Turn the material below into a numbered list with one line per item, and drop any blank lines.

** Start of RECORD EXTRACTS **

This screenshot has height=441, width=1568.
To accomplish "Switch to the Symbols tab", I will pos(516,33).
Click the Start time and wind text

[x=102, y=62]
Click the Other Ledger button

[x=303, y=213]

** End of RECORD EXTRACTS **

▶ **EXERCISE OUTPUT**:
1. This screenshot has height=441, width=1568.
2. To accomplish "Switch to the Symbols tab", I will pos(516,33).
3. Click the Start time and wind text
4. [x=102, y=62]
5. Click the Other Ledger button
6. [x=303, y=213]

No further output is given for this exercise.